[What you should do]
Continue the merger Q&A below about employee contracts and stock options, starting after its last answer.

[Given text]
########

I am an international employee. Will we be given new contracts when the merger is finalized? If so, will the terms and conditions be changing? NEW — 8.08.05
We are unable to determine the impact to employee contracts at this time. Additional information will be provided as soon as it becomes available.


 

QUESTIONS & ANSWERS
Human Resources — Stock
Last Updated: 8.08.05
How long after the close of the merger will it take to receive the cash payout from the exercise of accelerated options that are priced under $11.60? NEW — 8.08.05
All accelerated options (options not exercised prior to the merger) will be cancelled as of the effective time of the merger and the holder of the options will receive, no later than the fifth business day following the effective time of the merger (assuming all paperwork has been properly completed), an amount in cash, without interest and less applicable taxes and withholding.
As an international employee, there are tax advantages to holding options for greater than 3 years. Will the accelerated options or other options that I have held for less than 3 years be subject to the higher tax rate? If so, will Aspect compensate employees for the tax burden? NEW — 8.08.05
The accelerated options not held three years will be treated for tax purposes in the same fashion as they would be had they been exercised in the normal course of business. Aspect will not be responsible for compensating employees for tax purposes. Tax implications vary by state and country. We strongly suggest you consult with your personal tax advisor to discuss your specific tax situation.
If Concerto offers a stock option program, will we be able to convert over any Aspect stock options with an exercise price higher than $11.60 to Concerto stock options? NEW — 8.08.05
In accordance with the merger agreement, any Aspect stock options priced higher than $11.60 will be cancelled. You will not be able to convert any Aspect stock options to Concerto stock options.

########

[The data]

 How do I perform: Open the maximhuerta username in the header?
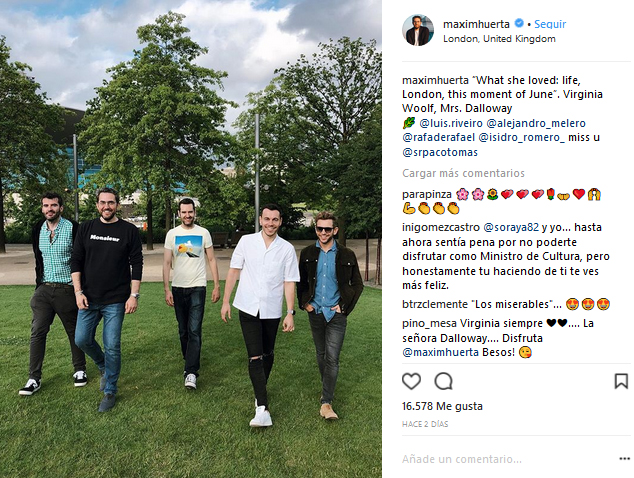pyautogui.click(x=476, y=24)
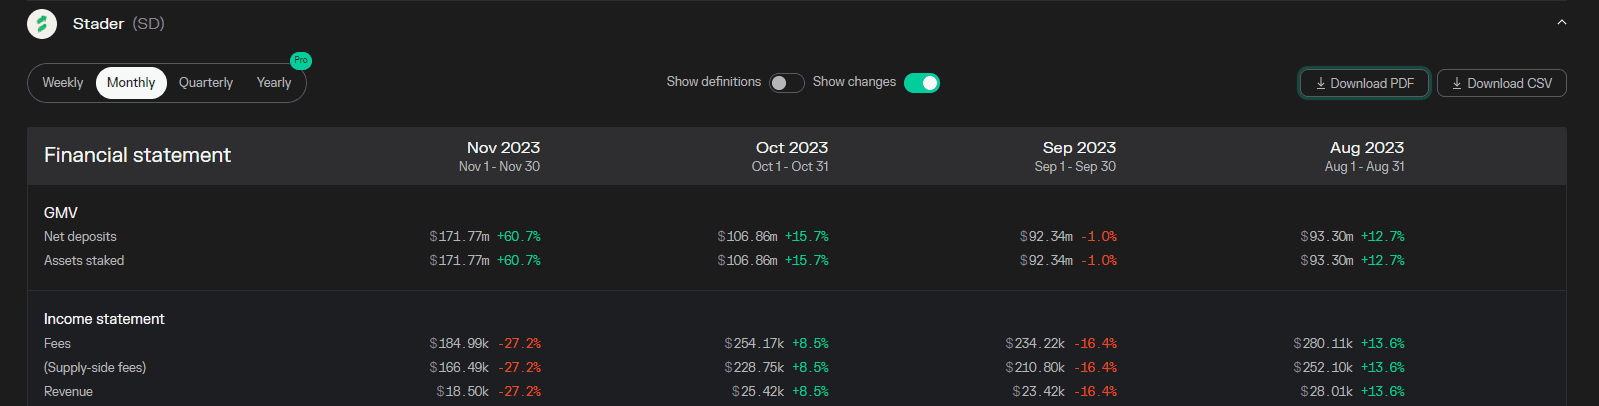
Task: Download the statement as CSV
Action: (x=1501, y=83)
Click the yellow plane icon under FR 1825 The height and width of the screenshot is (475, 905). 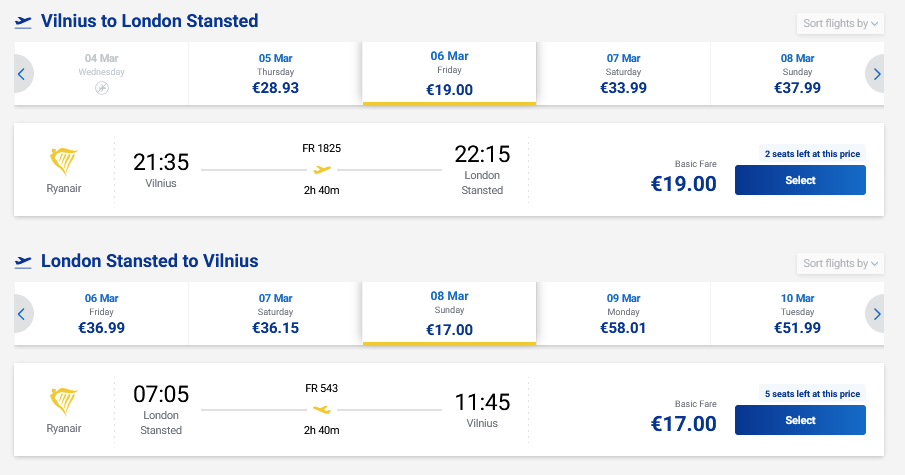(322, 169)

########

[Result of the task]
QUESTIONS & ANSWERS
Products
Last Updated: 8.08.05
I saw in the New Product Roadmap Talking Points that Uniphi Suite is not included. Does this mean that the Uniphi Suite product is going away? NEW — 8.08.05
Many Aspect products were not included in the Roadmap Talking Points document. The three included in that document (ACD/Call Center, CSS and eWFM) were a result of specific customer inquiries received to-date. That said, no final decision has been reached about the future of Aspect’s Uniphi Suite and Concerto’s Ensemble Pro. There is some functionality overlap between the products, but there are distinct differences as well. The integration planning team is still assessing the merits of both products to determine the best overall roadmap and plan.


 

QUESTIONS & ANSWERS
Staffing
Last Updated: 8.08.05
Should I apply for an internal opportunity that is a better match for my skills prior to the close of the merger or would I be better off staying in my current position until after the merger closes? NEW — 8.08.05
Employees may apply for open positions within Aspect at any time. However, at this point, we are unable to say which positions or employees will be impacted by a reduction as the result of the merger of Aspect and Concerto.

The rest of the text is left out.